First published in 2018, this article by Ian Munro, Director at Legitimate Leadership, explores the leadership complexities of dotted line reporting and why making it work requires clarity, consistency, and conscious intent. Its insights remain as relevant today as when it was first written.
Effective leadership is easier said than done at the best of times. Leading with legitimacy is not necessarily difficult (it’s a simple matter of choosing giving over taking, really), but it is undoubtedly hard. When it comes to leading, knowing and doing are not the same thing.
However, when you introduce dotted lines, what started as simple to understand but hard to do becomes complicated to understand and, therefore, even harder to do. It’s why matrix structures and project environments are so often fraught with leadership challenges. And it’s why, if you have dotted reporting lines in your business, it’s so vital that you do the following three things…
1. Face The Right Way
Try asking an employed person who they work for, and they’ll almost always give you one of two answers. They’ll either name their company or they’ll name their boss (manager). It is an accurate reflection of the way things currently are. Most people are serving up the line, not down it. Yet leadership does not have to be about service to company targets and our managers’ whims. In fact, legitimate leaders invert this line of service – legitimate leaders are first and foremost there for their people, not their bosses. They face down the line, not up it.
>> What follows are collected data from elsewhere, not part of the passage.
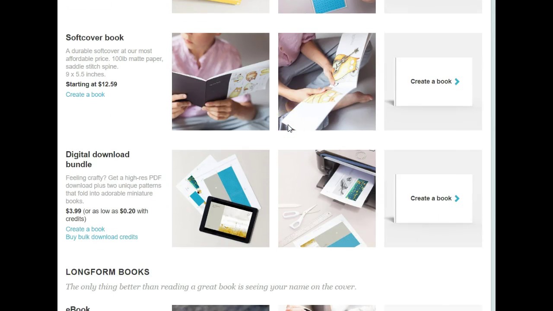Click the LONGFORM BOOKS section title

[108, 272]
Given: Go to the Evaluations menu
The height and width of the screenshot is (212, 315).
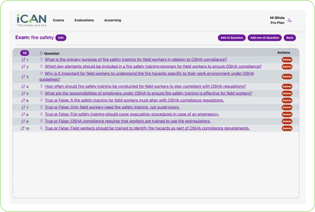Looking at the screenshot, I should tap(84, 20).
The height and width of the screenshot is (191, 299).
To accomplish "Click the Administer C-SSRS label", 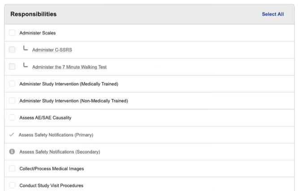I will point(52,50).
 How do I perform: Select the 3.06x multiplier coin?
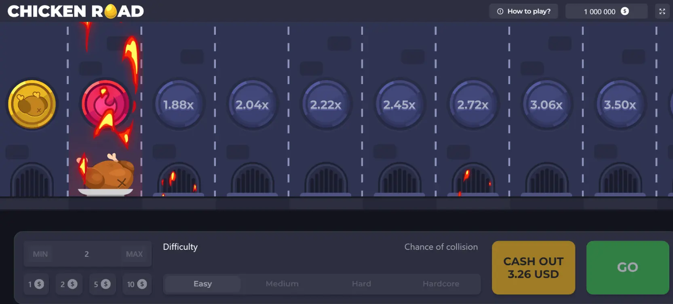tap(546, 105)
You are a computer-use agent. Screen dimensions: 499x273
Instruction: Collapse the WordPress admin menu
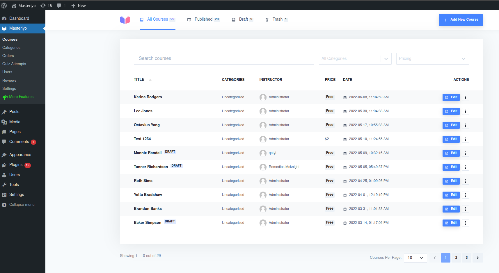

This principle is best explained through an example. I was contacted one day by a Safety Manager from a remote site in a manufacturing organisation. She had a problem. A new Safety Executive had recently been employed, and she now had two reporting lines: one to her Factory Manager, and one to the new Safety Executive.
Since the appointment, she had started to struggle to get around to doing everything that was expected of her. By her own admission, she was failing, and both senior managers agreed.
The specific question she called me to ask was: “I am getting conflicting instructions, who should I listen to?”. And therein lies the problem. She suddenly had two bosses, and evidently, both of them thought her job was to do what they said. The fact that they didn’t ever talk to each other, and she had too much work, was glossed over by them. She was there to follow instructions, and if she couldn’t cope, then she should “manage up the line”. Which is precisely what neither of them would let her do because each had his own targets to meet.
But she wasn’t off the hook either. If she’d been facing the right way, she would have stopped worrying so much about them and done her job. I shared this insight with her, and a new problem emerged: it wasn’t apparent to her what her job was, if not serving her two masters.
2. Understand The Value The Individual Is Supposed To Deliver – Both What And Why
In our work, we are frequently told that “these days” people don’t take initiative. There are two reasons for this: 1) It’s easier to wait for instructions, especially if it’s what we’ve become accustomed to doing, and 2) we’ve been facing up the line for so long we’ve lost sight of what initiative we were supposed to be taking in the first place.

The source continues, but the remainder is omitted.